◆ Dataset
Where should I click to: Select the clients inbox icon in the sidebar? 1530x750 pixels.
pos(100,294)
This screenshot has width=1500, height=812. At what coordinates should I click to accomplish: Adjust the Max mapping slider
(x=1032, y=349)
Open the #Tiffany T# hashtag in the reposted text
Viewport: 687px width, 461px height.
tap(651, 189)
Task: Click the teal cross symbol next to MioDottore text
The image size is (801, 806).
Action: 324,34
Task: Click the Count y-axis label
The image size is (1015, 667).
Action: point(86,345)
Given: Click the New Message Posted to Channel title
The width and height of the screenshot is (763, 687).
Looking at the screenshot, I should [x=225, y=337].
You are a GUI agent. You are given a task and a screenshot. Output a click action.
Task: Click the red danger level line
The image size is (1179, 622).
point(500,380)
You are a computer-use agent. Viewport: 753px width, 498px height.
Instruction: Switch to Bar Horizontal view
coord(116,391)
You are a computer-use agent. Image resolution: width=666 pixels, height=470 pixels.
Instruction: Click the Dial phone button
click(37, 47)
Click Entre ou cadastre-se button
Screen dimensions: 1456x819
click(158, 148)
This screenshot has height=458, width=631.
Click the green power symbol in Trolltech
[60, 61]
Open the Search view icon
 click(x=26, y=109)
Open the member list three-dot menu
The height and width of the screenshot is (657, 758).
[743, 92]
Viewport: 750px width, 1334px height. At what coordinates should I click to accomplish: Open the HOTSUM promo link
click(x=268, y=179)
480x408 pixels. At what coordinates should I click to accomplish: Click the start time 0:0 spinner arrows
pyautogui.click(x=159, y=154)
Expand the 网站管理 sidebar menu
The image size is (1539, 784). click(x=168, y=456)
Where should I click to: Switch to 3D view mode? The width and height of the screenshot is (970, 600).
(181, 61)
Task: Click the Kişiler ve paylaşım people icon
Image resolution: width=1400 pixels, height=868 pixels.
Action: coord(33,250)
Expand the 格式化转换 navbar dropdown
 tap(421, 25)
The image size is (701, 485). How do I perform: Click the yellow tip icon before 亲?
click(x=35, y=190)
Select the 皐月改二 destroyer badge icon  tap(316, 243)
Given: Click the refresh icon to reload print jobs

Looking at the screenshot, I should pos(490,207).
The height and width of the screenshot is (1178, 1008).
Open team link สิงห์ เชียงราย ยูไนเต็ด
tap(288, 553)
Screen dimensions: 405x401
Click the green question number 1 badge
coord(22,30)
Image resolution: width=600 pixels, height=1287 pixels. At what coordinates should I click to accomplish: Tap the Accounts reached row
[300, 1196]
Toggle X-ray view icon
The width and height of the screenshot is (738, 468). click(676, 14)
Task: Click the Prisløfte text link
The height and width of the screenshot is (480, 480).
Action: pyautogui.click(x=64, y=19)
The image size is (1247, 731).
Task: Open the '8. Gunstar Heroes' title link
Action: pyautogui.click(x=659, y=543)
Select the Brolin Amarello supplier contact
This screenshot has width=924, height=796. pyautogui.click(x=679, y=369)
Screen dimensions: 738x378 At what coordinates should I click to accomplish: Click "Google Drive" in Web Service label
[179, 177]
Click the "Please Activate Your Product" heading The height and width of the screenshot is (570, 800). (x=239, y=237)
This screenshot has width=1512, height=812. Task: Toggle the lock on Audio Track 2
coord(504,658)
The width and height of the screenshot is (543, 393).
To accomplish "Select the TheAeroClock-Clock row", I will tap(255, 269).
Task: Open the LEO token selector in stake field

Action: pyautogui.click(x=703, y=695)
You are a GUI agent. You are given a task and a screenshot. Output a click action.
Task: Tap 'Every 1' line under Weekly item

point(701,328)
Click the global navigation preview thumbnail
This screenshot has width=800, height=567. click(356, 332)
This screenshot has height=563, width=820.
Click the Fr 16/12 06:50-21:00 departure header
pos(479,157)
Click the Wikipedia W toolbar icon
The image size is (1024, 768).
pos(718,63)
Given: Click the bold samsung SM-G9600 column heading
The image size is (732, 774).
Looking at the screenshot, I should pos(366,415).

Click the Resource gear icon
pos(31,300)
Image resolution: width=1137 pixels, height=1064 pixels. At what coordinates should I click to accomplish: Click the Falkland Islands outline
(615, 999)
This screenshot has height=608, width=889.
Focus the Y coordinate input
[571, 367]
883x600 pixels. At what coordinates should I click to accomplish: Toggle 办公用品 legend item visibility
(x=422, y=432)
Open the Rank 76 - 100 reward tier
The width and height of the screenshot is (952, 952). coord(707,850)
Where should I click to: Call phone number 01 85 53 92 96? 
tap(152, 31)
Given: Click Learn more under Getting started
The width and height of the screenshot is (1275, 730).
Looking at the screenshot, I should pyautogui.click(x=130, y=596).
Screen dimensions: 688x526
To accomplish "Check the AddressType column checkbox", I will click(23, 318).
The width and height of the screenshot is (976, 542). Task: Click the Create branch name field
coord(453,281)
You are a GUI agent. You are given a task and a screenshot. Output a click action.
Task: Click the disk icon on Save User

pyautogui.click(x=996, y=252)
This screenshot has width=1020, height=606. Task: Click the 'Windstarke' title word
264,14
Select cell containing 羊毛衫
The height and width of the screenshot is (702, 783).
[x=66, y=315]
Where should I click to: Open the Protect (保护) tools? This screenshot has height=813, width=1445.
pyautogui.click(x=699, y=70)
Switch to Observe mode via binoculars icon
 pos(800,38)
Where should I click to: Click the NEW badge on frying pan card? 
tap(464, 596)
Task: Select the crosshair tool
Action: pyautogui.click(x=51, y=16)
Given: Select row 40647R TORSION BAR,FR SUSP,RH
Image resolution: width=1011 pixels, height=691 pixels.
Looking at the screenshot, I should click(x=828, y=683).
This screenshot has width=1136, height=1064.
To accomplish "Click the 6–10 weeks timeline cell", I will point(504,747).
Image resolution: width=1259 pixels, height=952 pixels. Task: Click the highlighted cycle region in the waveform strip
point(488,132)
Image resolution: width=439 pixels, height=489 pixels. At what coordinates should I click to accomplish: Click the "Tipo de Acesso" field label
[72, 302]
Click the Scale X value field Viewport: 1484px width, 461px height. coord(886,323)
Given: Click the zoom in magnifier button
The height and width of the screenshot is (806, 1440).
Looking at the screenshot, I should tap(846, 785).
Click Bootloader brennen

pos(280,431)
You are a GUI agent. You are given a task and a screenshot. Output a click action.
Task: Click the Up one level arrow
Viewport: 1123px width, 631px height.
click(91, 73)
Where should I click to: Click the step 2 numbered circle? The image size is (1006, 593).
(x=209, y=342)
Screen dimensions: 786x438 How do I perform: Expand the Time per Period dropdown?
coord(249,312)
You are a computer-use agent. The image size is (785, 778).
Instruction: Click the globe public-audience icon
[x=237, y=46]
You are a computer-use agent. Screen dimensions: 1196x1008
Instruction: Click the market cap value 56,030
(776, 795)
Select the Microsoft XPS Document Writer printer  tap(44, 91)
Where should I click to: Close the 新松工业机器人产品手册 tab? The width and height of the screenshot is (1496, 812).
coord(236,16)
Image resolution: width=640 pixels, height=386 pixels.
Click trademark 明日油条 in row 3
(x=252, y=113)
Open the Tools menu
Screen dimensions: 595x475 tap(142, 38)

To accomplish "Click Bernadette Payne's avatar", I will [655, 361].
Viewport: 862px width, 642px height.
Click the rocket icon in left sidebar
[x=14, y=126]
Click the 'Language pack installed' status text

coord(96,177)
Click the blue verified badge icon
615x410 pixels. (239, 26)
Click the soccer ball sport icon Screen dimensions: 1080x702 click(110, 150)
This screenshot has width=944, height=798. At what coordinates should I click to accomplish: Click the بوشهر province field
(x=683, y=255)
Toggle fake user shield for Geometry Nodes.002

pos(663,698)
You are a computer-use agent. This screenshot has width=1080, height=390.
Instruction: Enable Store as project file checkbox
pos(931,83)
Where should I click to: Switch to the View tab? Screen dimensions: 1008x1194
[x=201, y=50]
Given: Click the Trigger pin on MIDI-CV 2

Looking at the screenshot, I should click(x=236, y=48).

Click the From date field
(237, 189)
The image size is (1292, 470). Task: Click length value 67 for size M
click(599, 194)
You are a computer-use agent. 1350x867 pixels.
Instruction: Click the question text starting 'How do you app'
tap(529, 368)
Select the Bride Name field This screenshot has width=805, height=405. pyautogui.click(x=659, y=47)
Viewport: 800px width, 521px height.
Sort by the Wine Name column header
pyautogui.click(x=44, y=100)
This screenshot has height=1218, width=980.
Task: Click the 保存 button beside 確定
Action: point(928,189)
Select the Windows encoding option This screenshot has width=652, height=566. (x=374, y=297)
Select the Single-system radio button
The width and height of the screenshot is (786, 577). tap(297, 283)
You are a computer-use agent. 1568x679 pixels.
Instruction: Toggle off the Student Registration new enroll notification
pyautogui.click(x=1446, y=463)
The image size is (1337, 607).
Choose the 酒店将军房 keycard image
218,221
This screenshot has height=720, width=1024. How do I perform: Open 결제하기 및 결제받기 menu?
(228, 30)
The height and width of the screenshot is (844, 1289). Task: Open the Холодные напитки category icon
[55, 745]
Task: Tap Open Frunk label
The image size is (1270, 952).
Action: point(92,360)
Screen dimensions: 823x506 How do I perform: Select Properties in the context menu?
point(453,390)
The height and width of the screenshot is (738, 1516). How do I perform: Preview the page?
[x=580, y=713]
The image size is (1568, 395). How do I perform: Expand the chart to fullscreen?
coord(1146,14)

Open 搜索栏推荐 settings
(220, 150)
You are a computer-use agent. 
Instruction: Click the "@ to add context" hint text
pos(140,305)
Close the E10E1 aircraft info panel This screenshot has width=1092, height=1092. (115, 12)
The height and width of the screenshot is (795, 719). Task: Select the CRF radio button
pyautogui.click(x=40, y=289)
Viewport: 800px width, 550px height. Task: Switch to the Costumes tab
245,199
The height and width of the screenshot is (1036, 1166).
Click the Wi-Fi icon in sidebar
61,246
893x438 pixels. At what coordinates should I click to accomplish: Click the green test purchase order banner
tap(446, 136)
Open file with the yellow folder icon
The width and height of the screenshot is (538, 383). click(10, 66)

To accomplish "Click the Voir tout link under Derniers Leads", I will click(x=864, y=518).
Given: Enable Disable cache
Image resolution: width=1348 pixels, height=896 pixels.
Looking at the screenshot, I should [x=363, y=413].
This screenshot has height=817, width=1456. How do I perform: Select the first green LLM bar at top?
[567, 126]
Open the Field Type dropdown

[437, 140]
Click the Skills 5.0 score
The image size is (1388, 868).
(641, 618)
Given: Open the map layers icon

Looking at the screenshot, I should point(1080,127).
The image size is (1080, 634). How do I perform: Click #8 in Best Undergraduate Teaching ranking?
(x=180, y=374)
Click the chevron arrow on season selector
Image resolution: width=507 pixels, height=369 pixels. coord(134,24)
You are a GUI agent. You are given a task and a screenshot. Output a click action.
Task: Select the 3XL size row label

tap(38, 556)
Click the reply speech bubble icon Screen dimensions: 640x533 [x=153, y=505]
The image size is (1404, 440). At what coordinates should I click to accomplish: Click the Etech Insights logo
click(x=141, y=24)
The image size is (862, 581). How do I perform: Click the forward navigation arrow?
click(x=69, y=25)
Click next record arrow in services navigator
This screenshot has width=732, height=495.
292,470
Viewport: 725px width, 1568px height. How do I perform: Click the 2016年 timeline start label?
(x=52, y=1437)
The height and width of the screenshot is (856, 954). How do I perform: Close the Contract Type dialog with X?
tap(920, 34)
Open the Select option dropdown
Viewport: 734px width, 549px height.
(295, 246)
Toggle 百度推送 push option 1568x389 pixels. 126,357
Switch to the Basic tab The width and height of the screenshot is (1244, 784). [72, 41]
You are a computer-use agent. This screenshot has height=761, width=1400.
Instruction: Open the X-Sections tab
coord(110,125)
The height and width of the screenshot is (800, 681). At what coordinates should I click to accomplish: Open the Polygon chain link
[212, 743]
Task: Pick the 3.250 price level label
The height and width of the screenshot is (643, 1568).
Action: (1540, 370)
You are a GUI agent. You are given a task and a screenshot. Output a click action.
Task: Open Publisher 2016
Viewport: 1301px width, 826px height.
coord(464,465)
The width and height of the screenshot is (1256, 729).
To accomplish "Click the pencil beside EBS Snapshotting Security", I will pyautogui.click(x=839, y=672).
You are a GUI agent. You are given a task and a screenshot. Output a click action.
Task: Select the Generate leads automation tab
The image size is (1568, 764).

◆ What to produce
Look through the data and gather every line with the string "will" in it.

◆ Response to the task
To accomplish "Select the TheAeroClock-Clock row", I will tap(255, 269).
To accomplish "Check the AddressType column checkbox", I will click(23, 318).
To accomplish "Click the 6–10 weeks timeline cell", I will point(504,747).
To accomplish "Click Bernadette Payne's avatar", I will [655, 361].
To accomplish "Click the Voir tout link under Derniers Leads", I will click(x=864, y=518).
To accomplish "Click the pencil beside EBS Snapshotting Security", I will pyautogui.click(x=839, y=672).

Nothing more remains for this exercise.